Dans le cadre de l'accompagnement des repris de justice, l'Association pour le soutien et la réinsertion sociale des détenus (Asred) s'est assigné une mission de sensibilisation. Son président, Ibrahima Sall, explique : "l'administration pénitentiaire a deux missions qui sont la sécurité des détenus et leur réinsertion sociale. Nous, (association), nous avons comme mission la réinsertion sociale et aussi les démarches concernant les dossiers des détenus auprès du parquet. Lors de nos différentes rencontres avec les détenus, on leur prodigue des conseils quant à leur comportement en prison. C'est ainsi qu'on leur demande de laisser tout ce qui a été prohibé par le règlement intérieur de la prison comme la drogue, les portables». Le président de l'Asred précise que les conseils ne se limitent pas aux détenus mais s'adressent aussi aux agents. Si le président de l'Asred insiste sur les conseils à l'endroit des gardes pénitentiaires, c'est que, selon lui, "il y a le manque de professionnalisme de certains de ces agents pénitentiaires vis-à-vis des détenus et les relations qu'ils entretiennent avec ces derniers. Le garde doit avoir des limites avec les détenus, d'après le règlement des prisons. Ce qui n'est plus le cas". Ce manque de recul fait, selon le sieur Sall, "qu'il y a toujours une complicité entre l'agent pénitentiaire et le détenu".
Fatou D. DIONE
TRAFIC DE DROGUE EN PRISON, DETENTION DE TELEPHONE...
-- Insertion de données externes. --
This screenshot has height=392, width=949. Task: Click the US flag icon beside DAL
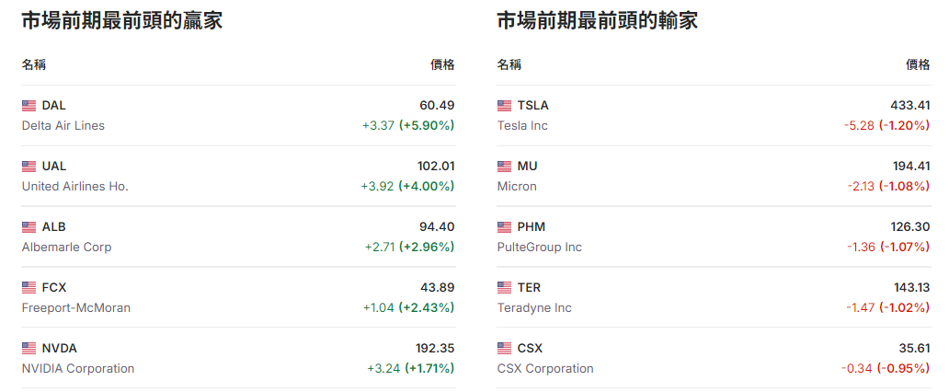[x=29, y=106]
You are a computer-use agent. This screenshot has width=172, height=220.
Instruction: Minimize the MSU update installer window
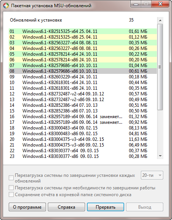point(136,4)
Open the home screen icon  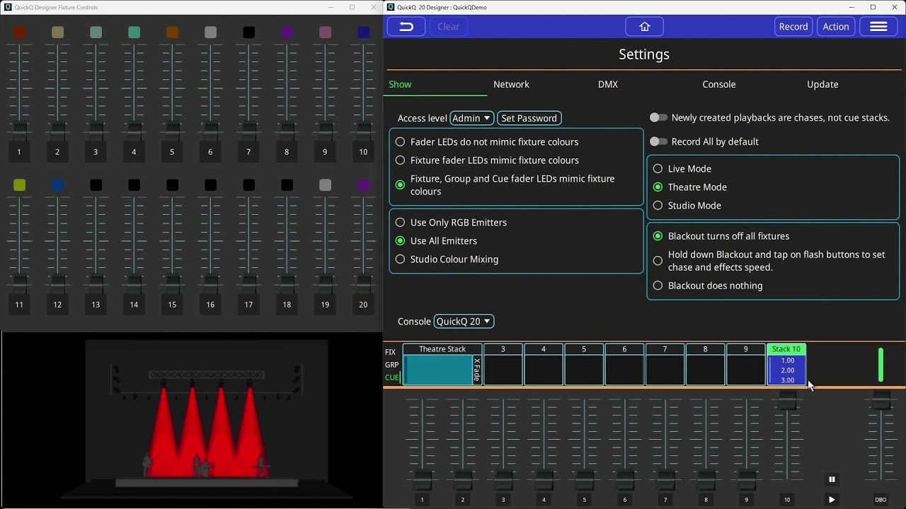[x=644, y=26]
Ça corse la peine et la détention
La loi est sévère contre les prisonniers détenteurs de téléphones portables et/ou ceux s'adonnant au trafic de drogue en milieu carcéral. "Les détenus, pris en possession de téléphones portables, auront droit à des sanctions ou des mesures en interne en conformité avec le règlement intérieur. Soit on les met dans une chambre d'isolement, soit on les prive de sortie, de balade etc. Il y a plusieurs types de sanctions qui sont possibles", renseigne un avocat sous le sceau de l’anonymat.
Cependant, les réactions sont autres quant au trafic de drogue en milieu carcéral. "A ce niveau, les détenus concernés peuvent être poursuivis. Ils seront jugés pour ce délit qui n'aura rien à voir avec ce pourquoi ils se sont retrouvés en détention", précise l'avocat. C'est la raison pour laquelle la peine issue de ce jugement vient s'ajouter à celle qu'ils sont en train de purger ou qu'ils purgeront éventuellement une fois leur affaire jugée, souffle la robe noire.
Fatou D. DIONE
L'administration pénitentiaire refuse de répondre nos questions
L'administration pénitentiaire n’a pas voulu donner sa version. Interrogée, elle a soutenu qu'elle ne pourrait pas se prononcer sur la question sans l'aval de sa hiérarchie. Nos tentatives de leur parler sont jusque-là restées vaines.